Tuesday, June 16, 2009

The Argument for Nationalized Health Care

The standard argument for nationalized health care -- our system is too expensive and ineffective, and nationalized health care works well elsewhere -- seems to me, to be very weak. Too expect our government to create a Health Care System as well conceived and run as, say, Austria's supposedly is is like expecting our Government to handle a bailout of our financial sector with the thoughtfulness and discipline with which the Swedish government bailed out its.

On the other hand, I think there may be a more reasonable argument:

Most of those who support a free market health care system believe that some amount should be subsidized for those who cannot afford it. It is similar, in this aspect to food.

In theory, the amount of food purchased, or subsidized, by the government is very small in relation to the total amount of food purchased.
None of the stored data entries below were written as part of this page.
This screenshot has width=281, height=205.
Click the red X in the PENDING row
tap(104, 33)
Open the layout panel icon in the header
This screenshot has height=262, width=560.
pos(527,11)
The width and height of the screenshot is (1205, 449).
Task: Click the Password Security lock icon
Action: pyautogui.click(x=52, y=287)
The government action, then, does not serve to distort the price of food.

With health-care this may not be the case. It may be that the minimum amount of health-care that should be available to everyone is beyond the ordinary means of enough people that the government will inevitably be a price-maker. We currently spend about $7,000 per person a year on health care. Even discounting that number a bit, it is an awful burden on a family making $50,000 (even inflating that number a bit to account for employer provided health-care).

If that is the case, the choice is between something resembling the current hybrid system or a more uniform nationalized system.

It is not hard to argue from there that the hybrid system -- where incentives are so misaligned and acountability and transparency so minimal -- is such a disaster that a nationalized system is preferable.

On the other hand, the per person spending may be reducible to something more affordable.

For example, there is the argument that our current system drives medical innovation. This may be true, but I do not see why the American patient is obliged to fund innovation for the rest of the world. In theory, I like the idea of price protection laws along the lines of: To receive patent protection for a medication or medical device, you cannot sell it in the US for more then some baseline derived from the price you sell it in other developed countries.

More fundementally, to get at the natural price of health-care, you'd have to figure out what it would cost without, for example, the (market) distortions of medicare/medicaid, often heavy handed state regulations and with a more sensible system to handle malpractice. Which is all rather hard to do.